Сознательное стремление не спать может осмысляться Сологубом и как попытка вырваться из порочного круга земных законов, одним из которых является неизбежное и регулярное повторение сна и бодрствования. Здесь особенно интересным представляется стихотворение «Вьются над кадилом огоньки...» (СОЛОГУБ 1979, с. 473) - одно из самых загадочных у поэта. В данном стихотворении герой обращается к безымянному адресату с пожеланием:
В эту ночь тебе не надо спать. Однако дальнейшее развертывание стихотворения заставляет предположить, что речь идет прежде всего о смерти адресата. Об этом косвенно свидетельствует и настойчиво повторяемый в небольшом произведении мотив ладанного курения («Вьются над кадилом огоньки, /Ив кадиле тлеют угольки»; «Я возьму тебя и подыму, / Закачаю в ладанном дыму» и др.), и мотив крестного пути, на который должен встать адресат стихотво 112 рения, отказавшись от прежней - неподлинной своей земной роли («Ты сними личину наконец / И терновый твой надень венец»); наконец, об этом свидетельствуют финальные строчки, прямо говорящие об отказе от земной доли и обетованном обретении спасения («Отгоню толпу земных досад / И спою тебе про божий сад»). Другими словами, герой призывает (или утверждает возможность) адресата вырвавшись из круга неверных, временных земных снов и пробуждений, упокоиться сном вечным, смертным: не случайно в стихотворении звучит мотив убаюкивания, укачивания («Я возьму тебя и подыму / Закачаю в ладанном дыму...») .

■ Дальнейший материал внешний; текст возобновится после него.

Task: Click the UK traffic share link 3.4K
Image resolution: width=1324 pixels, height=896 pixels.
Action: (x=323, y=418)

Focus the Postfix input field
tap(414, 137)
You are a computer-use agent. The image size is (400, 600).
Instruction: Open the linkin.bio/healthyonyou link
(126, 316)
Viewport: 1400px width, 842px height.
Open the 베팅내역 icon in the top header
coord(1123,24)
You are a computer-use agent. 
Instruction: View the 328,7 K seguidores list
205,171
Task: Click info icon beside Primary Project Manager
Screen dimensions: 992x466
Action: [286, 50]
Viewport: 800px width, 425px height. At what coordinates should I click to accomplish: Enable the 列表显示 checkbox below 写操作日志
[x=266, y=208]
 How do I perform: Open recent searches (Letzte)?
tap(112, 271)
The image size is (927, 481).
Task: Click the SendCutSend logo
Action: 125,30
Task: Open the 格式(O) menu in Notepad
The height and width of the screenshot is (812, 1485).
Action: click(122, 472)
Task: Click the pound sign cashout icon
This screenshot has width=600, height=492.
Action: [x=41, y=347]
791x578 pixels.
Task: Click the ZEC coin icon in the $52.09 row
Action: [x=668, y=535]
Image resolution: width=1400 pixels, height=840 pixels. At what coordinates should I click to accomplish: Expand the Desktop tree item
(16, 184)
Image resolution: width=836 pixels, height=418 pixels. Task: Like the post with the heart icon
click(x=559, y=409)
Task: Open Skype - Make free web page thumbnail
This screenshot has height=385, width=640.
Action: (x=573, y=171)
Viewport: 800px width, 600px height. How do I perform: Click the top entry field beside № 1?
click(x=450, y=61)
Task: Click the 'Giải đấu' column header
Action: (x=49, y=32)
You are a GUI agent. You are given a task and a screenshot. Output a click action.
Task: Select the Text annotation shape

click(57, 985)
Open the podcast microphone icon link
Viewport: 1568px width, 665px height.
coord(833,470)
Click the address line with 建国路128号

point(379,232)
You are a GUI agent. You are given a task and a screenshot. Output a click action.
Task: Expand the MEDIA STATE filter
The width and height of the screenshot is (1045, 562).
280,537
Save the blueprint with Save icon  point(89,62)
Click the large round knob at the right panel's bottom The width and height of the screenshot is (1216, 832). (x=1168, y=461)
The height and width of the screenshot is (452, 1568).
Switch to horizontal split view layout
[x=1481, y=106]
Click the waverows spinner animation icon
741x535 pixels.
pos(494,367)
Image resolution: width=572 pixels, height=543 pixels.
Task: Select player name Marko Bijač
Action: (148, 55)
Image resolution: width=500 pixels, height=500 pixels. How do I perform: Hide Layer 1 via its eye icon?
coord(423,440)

Отчасти проясняет смысл данного стихотворения его соседство с двумя другими произведениями Ф.Сологуба, созданными в тот же день, что и рассматриваемое нами - 31 мая 1923 года: «Ладан стелется туманный... »(СОЛОГУБ 1979, с. 473-474) и «Прежнее истлело...» (СОЛОГУБ 1979, с. 474-475), а также стихотворение «Перед твоей лампадою...» (СОЛОГУБ 1997, с. 133-134), датированное 29-30 мая 1923 г. Все четыре вещи связаны целым рядом общих образов и мотивов (курение ладана, смерть и грядущее воскресение, лицедейство и др.); более того, взятые в совокупности, они проливают свет на то, что послужило причиной к их созданию: очевидно, что все они посвящены смерти жены поэта (М.И.Дикман указывает на это по отношению к стихотворению «Прежнее истлело...» - см. СОЛОГУБ 1979, с. 631).